Note: Press and hold the "boot" button while briefly pressing the "reset" button to put the chip into the programming mode, and then click the "Flash" button.

The interface after the burning is completed

Step 2: Flash the ot_uart code into the 3.5-inch display screen, and flash the ot_cli code into another wireless module (ESP32-H2 or ESP32-C6) to serve as a sub-device or router.

Connect the devices to the computer respectively.

Flash the ot_uart code into the 3.5-inch display screen. After switching to the idf_v5.4 version, perform the following operations to flash the code onto the development board.

Flash the ot_rcp code into the wireless module (ESP32-H2 or ESP32-C6). After switching to the idf_v5.4 version, perform the following operations to flash the code onto the development board.

Note: Press and hold the "boot" button and briefly press the "reset" button at the same time to put the chip into the programming mode, and then click the option for flashing.

The interface when the burning process is completed.

Step 3: Combine the border router and the sub-device respectively, and connect them to the computer, as shown in the following figure.

Step 4: Set up the border router

Connect the 7.0-inch development board to the computer via UART, and transmit the command string "wifi connect -s -p " to configure the Wi-Fi connection.

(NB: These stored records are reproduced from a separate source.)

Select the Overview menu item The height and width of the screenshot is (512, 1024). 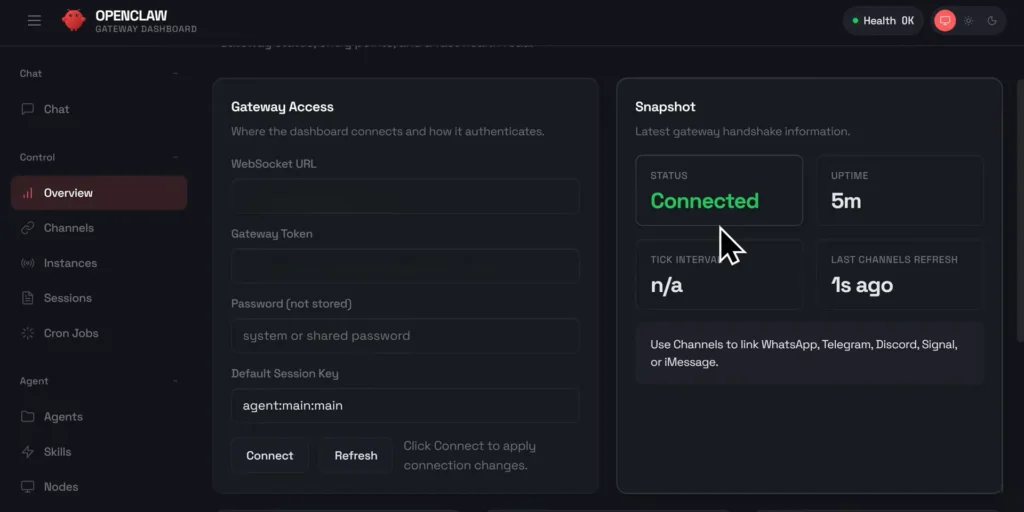tap(68, 193)
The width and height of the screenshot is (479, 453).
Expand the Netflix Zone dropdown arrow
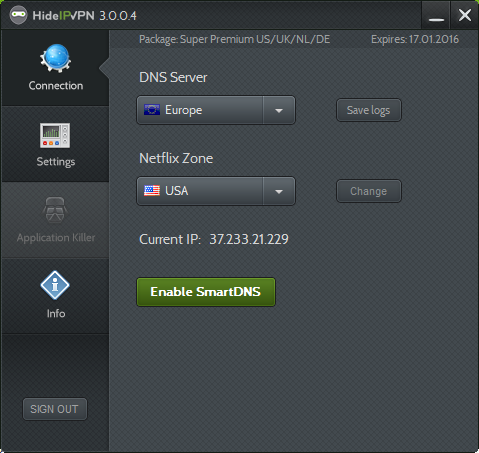point(279,191)
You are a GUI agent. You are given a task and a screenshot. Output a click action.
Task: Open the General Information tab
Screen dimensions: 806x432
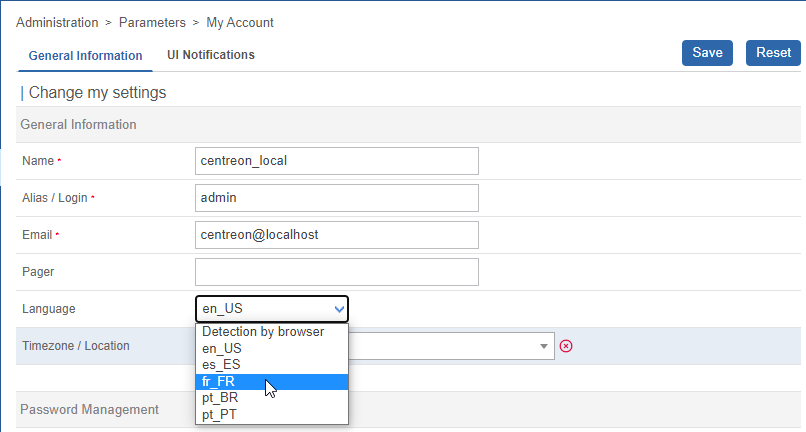(85, 56)
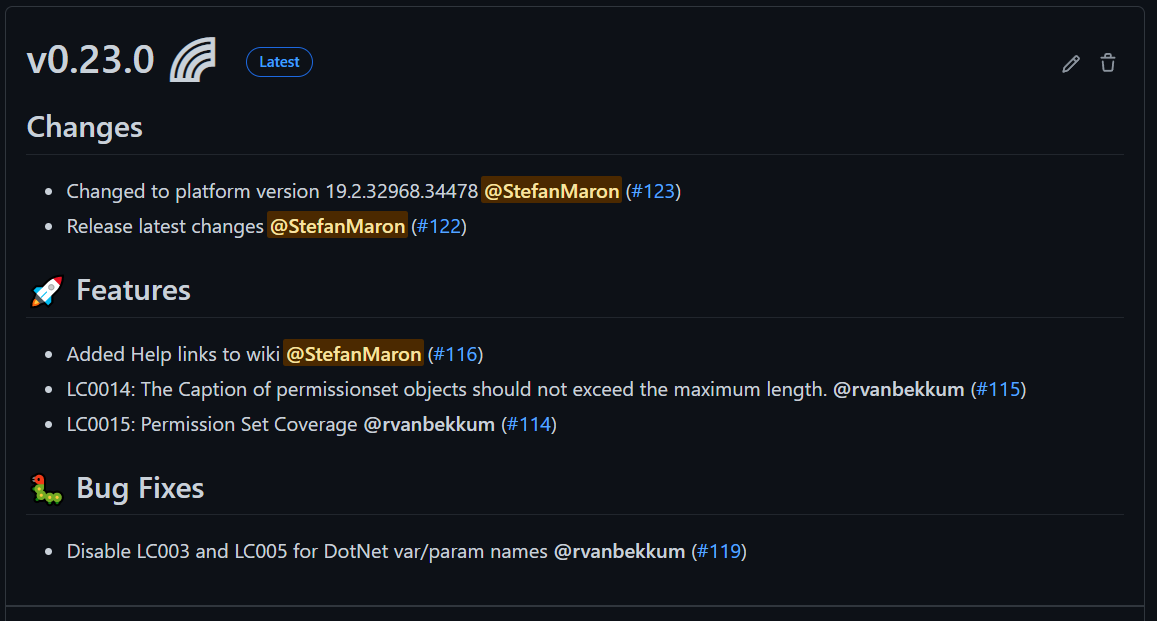This screenshot has height=621, width=1157.
Task: Click the trash delete release icon
Action: click(1108, 63)
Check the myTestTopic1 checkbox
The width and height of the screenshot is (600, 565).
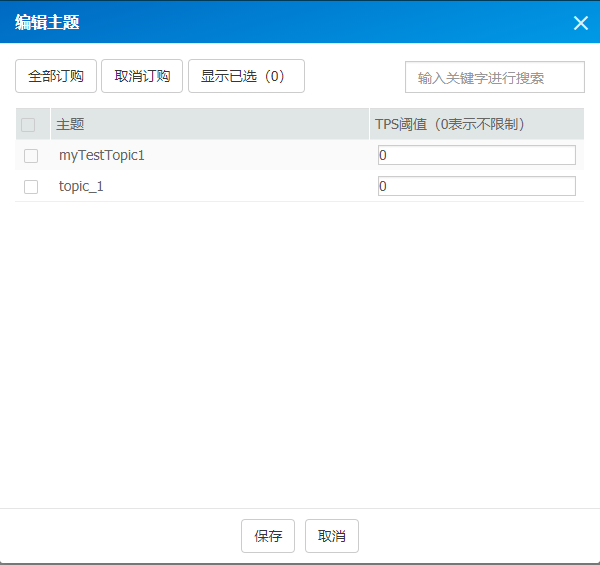(31, 156)
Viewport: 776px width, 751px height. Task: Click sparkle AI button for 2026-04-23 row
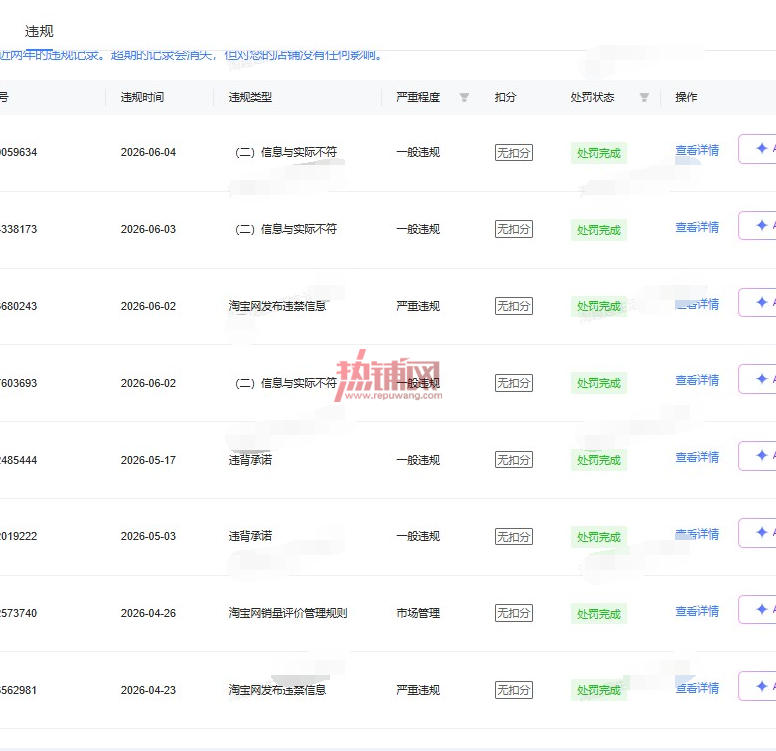[757, 686]
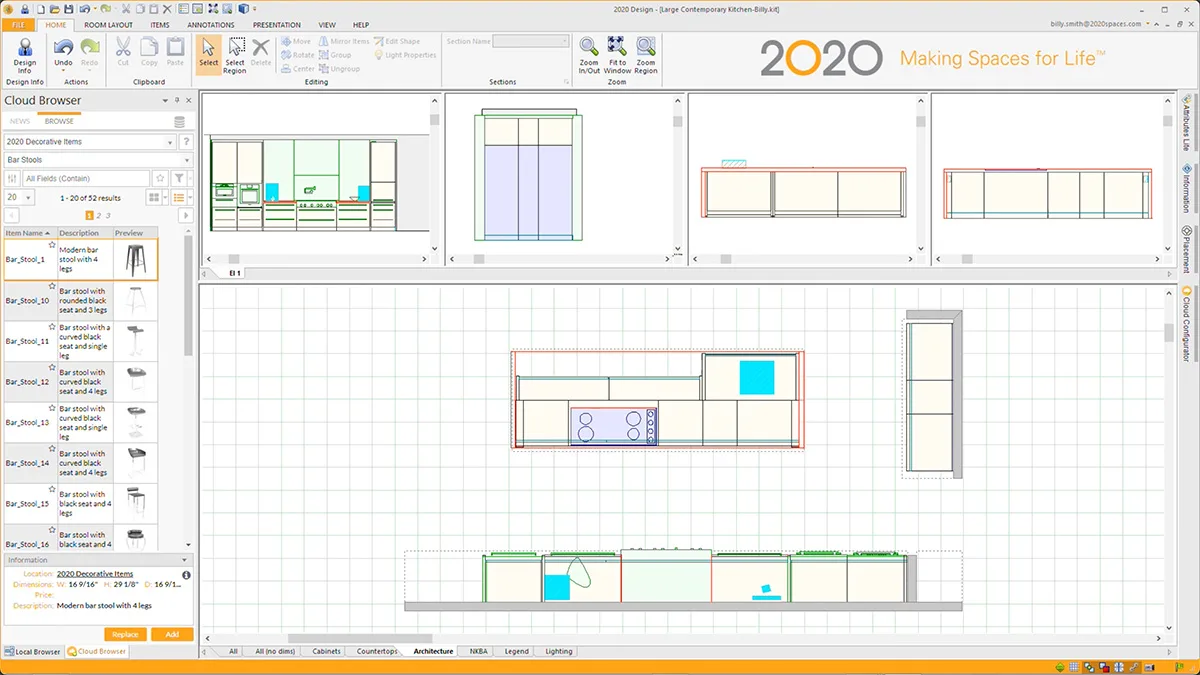The image size is (1200, 675).
Task: Toggle the favorites star beside search field
Action: [160, 178]
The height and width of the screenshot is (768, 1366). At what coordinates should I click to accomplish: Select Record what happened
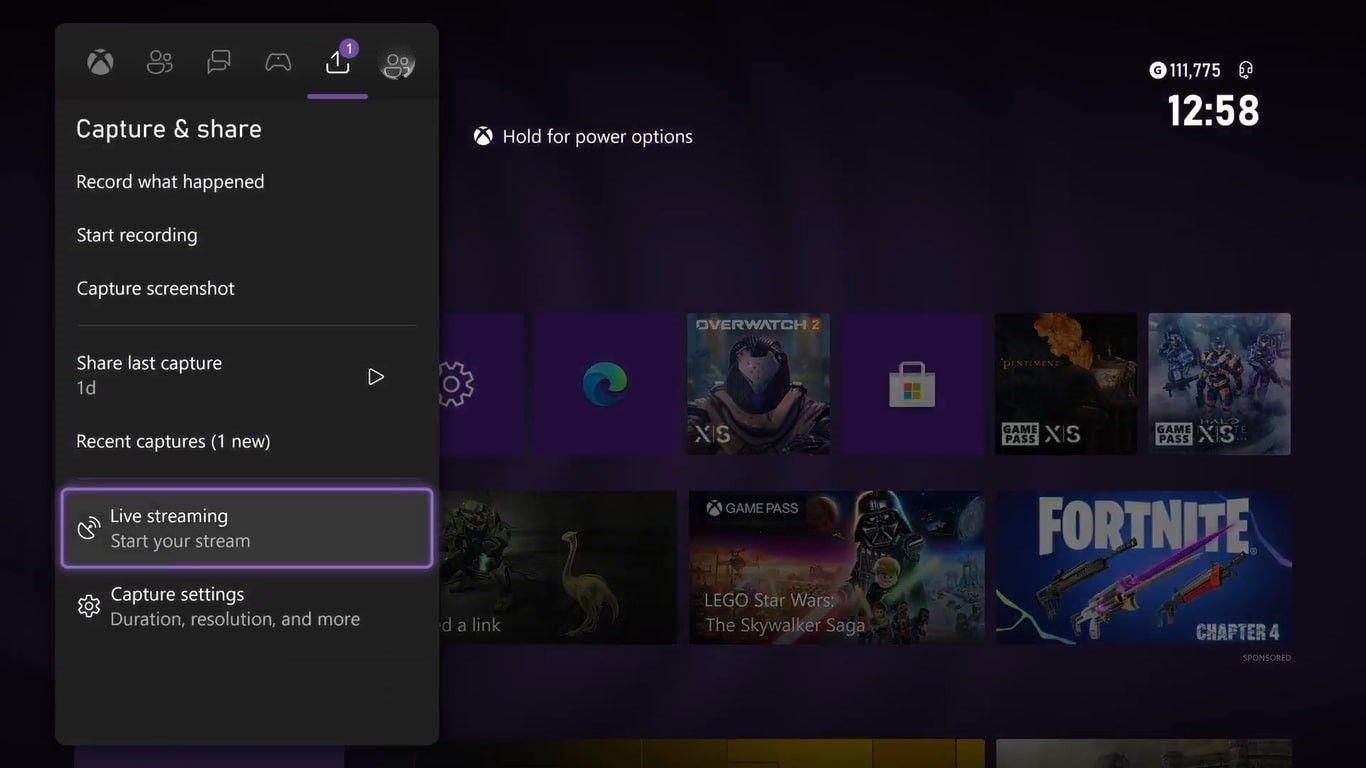click(170, 181)
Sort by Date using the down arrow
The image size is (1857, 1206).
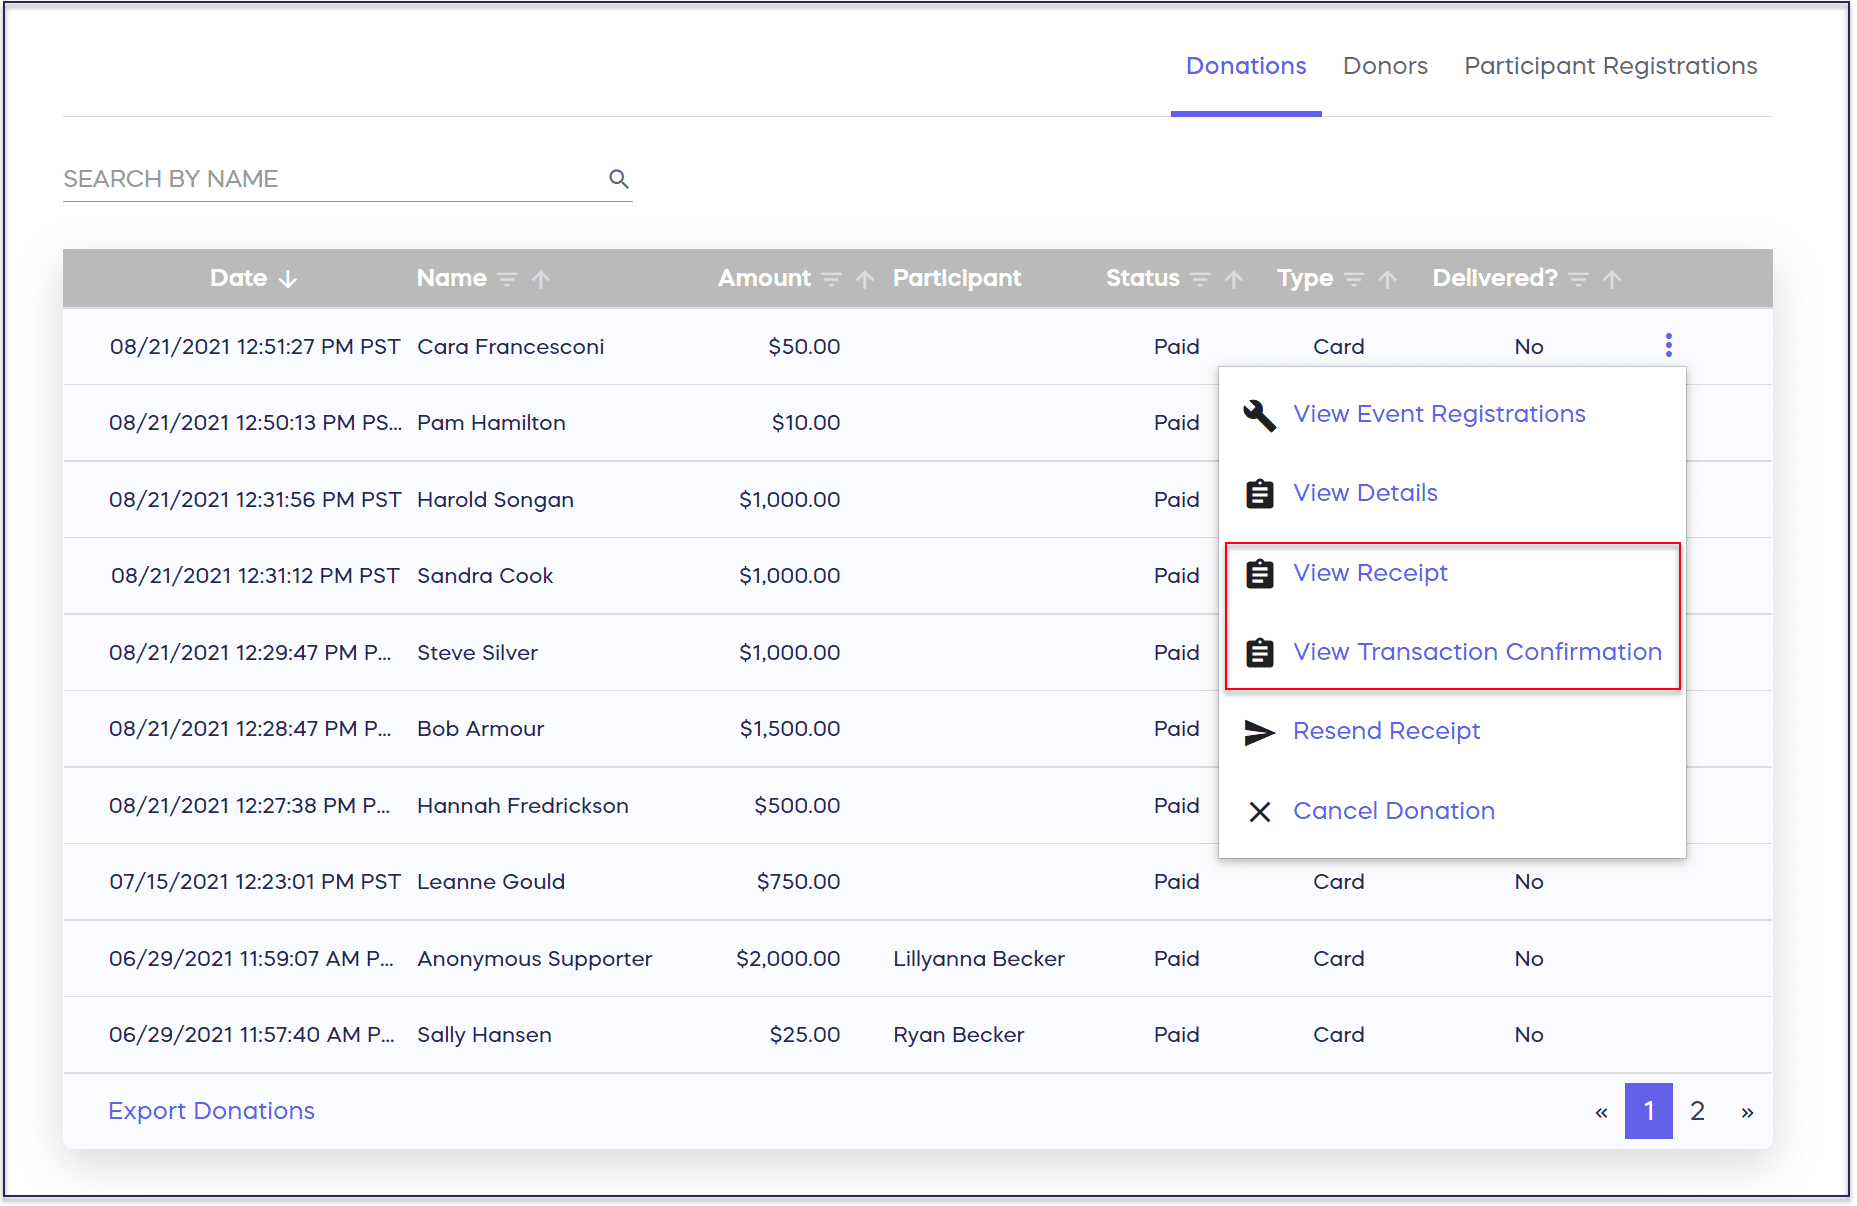coord(288,279)
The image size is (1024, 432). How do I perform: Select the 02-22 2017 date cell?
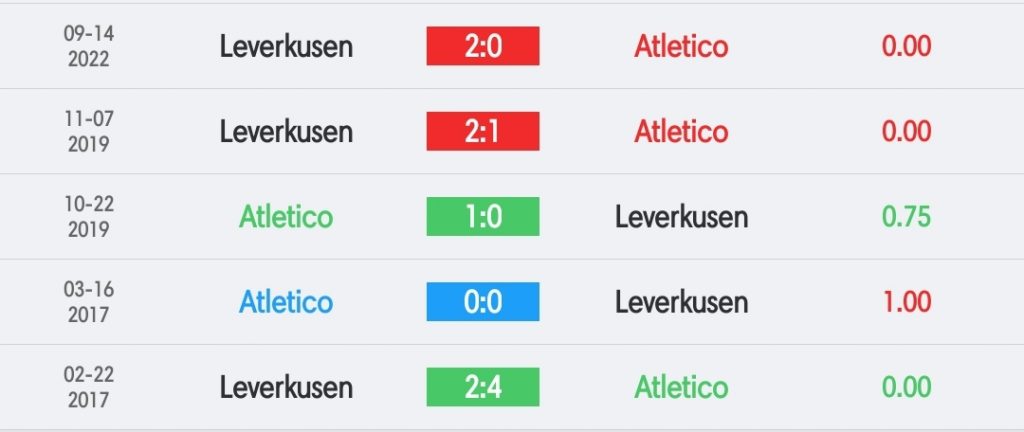pos(89,387)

Sequentially transmit the command strings "dataset init new", "dataset commit active", "ifconfig up", and "thread start" to form a Thread network.

The border router exists as the leader in the Thread network, and the command string "state" can be used to check its status.

Use the command string "dataset active -x" to obtain the Thread network dataset or "networkkey" to obtain the network key, so that other CLI devices can join the Thread network conveniently. (Choose one of them.)

Step5: Set up the child device or router:

Connect the 3.5-inch development board to the computer via UART and open the serial port assistant.

Submit the network dataset using the command "dataset set active xxx" or the network key using the command "dataset networkkey xxx". (Choose one of them.)

Set the active network data on the CLI device using the command "dataset commit active".

Use "ifconfig up" and "thread start" in sequence to form a Thread network.

The CLI device acts as a child device or a router in the Thread network.

Step6: Send data from the leader side to the child side:

Obtain the IPv6 address of the receiving child side; the child side can send the CLI command "ipaddr" via UART, which can output the IPv6 address of each board.

On the receiving child side, use the CLI command "udp open" to enable the UDP function, and use "udp bind :: xxxxx" to bind the port (here, the custom port number of the child side is set as 001).

On the sending leader side, use the CLI command to enable the UDP function.

Then use the command "udp send xxx (the ML-EID address in the IPv6 address) xxx (port number) xxx (the content of the information to be sent)".

After a successful sending, the Thread device at the corresponding address and the corresponding port number (in this case, the receiving child side) will be able to receive the data.

Note: It is also possible for the child side or the router to send data, and for the leader side to receive it.